Graveslab, Strade, Co. Mayo
Co. Mayo |
Tombs & Memorials
Among the grave-slabs propped against the south wall of the chancel in Strade Dominican friary in County Mayo, one in particular rewards a close look.
Nearly two metres long and tapered to a wedge shape with carefully worked chamfered edges, it was originally the lid of a coffin-tomb, a raised box-like monument set above the floor rather than flush with it. It is almost entirely intact, losing only its lower right-hand corner and possibly a sliver of its base, where the stonework appears unfinished. Carved into its face in low relief is a large bottonée or foliated cross, so called because its arms terminate in decorative trefoil forms, the three-lobed leaf shape familiar from Gothic stonework. What makes this particular slab unusual is a pair of extra arms set diagonally on the shaft of the cross, angled upward and also ending in trefoils. No strict parallel has been identified for this feature, and one researcher, McDermott, writing in 2009, proposed that these diagonal arms may have been intended to evoke Christ's outstretched arms on the cross, a theological detail quietly encoded in the geometry of the stone.

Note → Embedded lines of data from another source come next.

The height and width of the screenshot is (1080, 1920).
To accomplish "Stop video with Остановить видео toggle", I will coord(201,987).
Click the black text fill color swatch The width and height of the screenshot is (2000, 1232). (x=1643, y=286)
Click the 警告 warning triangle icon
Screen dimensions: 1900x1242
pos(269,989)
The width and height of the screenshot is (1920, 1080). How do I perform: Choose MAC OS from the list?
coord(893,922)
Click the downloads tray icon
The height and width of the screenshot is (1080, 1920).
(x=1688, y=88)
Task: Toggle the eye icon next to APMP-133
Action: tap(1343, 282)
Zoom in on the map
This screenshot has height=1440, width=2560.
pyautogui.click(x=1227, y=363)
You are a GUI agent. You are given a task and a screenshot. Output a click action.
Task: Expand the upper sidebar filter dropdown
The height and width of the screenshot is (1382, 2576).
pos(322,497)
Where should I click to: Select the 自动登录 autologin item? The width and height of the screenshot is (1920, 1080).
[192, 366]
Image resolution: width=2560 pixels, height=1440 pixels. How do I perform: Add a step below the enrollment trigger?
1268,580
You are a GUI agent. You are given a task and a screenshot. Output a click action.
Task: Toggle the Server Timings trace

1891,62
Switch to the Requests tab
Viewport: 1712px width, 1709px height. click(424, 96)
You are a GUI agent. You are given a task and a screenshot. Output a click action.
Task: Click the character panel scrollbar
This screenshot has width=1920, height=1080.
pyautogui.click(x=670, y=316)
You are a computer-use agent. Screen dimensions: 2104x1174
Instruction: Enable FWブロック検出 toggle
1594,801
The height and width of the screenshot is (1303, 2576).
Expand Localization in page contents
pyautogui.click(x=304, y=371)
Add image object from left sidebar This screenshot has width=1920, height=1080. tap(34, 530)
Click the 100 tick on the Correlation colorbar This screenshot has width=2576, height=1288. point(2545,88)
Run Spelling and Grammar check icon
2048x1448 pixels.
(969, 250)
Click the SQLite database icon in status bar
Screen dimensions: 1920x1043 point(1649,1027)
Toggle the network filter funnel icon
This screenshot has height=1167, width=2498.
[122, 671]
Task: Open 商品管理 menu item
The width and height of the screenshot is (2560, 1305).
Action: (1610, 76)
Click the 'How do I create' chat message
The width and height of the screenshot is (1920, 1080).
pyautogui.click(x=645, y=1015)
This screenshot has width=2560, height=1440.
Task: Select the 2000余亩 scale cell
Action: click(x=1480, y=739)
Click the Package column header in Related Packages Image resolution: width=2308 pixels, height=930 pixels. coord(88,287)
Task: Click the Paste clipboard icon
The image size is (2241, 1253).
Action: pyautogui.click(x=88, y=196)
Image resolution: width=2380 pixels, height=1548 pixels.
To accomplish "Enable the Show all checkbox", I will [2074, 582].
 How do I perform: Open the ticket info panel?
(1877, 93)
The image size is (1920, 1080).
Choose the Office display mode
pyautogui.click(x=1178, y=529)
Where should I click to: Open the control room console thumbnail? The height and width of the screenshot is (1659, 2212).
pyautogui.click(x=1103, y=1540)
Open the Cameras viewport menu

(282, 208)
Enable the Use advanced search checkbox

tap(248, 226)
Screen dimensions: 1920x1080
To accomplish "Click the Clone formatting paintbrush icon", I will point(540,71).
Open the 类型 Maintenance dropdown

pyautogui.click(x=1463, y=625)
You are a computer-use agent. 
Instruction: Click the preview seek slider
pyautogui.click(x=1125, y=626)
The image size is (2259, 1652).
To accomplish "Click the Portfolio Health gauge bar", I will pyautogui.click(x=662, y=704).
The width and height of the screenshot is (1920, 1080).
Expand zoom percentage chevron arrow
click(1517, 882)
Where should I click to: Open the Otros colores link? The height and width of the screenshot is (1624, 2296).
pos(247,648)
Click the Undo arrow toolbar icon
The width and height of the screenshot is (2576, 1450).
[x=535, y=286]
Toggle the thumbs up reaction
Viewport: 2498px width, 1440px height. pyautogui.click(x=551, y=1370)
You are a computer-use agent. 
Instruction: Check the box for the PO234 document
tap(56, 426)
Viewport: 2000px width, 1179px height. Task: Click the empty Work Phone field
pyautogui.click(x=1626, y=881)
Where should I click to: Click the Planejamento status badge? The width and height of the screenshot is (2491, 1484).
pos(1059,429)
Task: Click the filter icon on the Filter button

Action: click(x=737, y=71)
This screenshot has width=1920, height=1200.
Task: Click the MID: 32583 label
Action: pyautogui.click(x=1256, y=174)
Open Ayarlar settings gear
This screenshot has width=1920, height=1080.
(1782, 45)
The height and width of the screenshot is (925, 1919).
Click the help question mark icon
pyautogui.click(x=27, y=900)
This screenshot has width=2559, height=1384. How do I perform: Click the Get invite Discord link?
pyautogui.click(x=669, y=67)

The foliated cross as a decorative form was closely associated with Anglo-Norman funerary culture, and comparable examples have been recorded at Bannow in County Wexford and at the Dominican friary in Kilkenny. Its presence at Strade places the slab most likely in the thirteenth century, the period when Dominican houses were being established across Ireland under the patronage of Anglo-Norman and Hiberno-Norman families. Strade friary itself has a complicated foundation history, passing between Franciscan and Dominican ownership, but the cluster of five grave-slabs now displayed together in the chancel, at least two of which share a similar foliated cross design, points to the friary serving as a burial site for patrons of some local consequence during this early period.